PROMPT -
Copy out the lines of the data below verbatim, starting at the line that contains "Click the Beanie" and ending at the line that contains "Action: (x=842, y=348)", with both of those lines included.
## BEGIN MATERIAL
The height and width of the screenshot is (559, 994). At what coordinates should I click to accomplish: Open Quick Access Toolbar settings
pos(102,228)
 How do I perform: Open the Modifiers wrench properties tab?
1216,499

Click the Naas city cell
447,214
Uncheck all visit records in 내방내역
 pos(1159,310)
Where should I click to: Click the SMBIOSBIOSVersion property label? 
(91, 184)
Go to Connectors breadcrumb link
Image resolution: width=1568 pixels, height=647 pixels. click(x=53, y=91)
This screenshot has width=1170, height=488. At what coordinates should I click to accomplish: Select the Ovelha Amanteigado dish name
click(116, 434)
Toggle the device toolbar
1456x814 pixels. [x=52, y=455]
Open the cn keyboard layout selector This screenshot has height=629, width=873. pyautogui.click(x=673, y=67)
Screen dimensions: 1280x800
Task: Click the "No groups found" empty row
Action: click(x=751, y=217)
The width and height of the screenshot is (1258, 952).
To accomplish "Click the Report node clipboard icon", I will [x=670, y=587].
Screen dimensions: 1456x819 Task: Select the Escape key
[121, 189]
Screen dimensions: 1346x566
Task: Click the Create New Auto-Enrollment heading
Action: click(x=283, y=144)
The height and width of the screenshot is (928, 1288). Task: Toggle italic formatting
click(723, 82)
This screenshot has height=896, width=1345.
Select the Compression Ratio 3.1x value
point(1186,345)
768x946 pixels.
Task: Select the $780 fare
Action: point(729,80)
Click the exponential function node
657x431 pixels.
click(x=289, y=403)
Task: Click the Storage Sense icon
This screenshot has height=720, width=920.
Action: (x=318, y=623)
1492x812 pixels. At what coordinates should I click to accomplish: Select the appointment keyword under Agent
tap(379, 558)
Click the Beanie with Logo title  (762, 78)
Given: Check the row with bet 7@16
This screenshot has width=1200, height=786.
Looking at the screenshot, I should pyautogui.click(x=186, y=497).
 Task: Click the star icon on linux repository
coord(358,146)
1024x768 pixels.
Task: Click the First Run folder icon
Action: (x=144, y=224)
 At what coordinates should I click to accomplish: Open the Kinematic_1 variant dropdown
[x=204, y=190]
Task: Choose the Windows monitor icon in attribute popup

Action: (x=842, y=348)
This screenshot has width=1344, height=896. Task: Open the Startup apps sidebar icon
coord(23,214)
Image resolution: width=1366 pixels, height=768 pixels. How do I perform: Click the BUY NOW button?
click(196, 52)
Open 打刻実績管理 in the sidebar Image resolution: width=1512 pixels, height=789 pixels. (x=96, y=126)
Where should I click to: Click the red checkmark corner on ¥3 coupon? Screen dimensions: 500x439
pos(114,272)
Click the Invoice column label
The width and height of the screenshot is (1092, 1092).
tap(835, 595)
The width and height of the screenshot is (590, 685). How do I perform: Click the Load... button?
## END MATERIAL
EXERCISE SOLUTION -
Click the Beanie with Logo title  (762, 78)
Given: Check the row with bet 7@16
This screenshot has width=1200, height=786.
Looking at the screenshot, I should pyautogui.click(x=186, y=497).
 Task: Click the star icon on linux repository
coord(358,146)
1024x768 pixels.
Task: Click the First Run folder icon
Action: (x=144, y=224)
 At what coordinates should I click to accomplish: Open the Kinematic_1 variant dropdown
[x=204, y=190]
Task: Choose the Windows monitor icon in attribute popup

Action: (x=842, y=348)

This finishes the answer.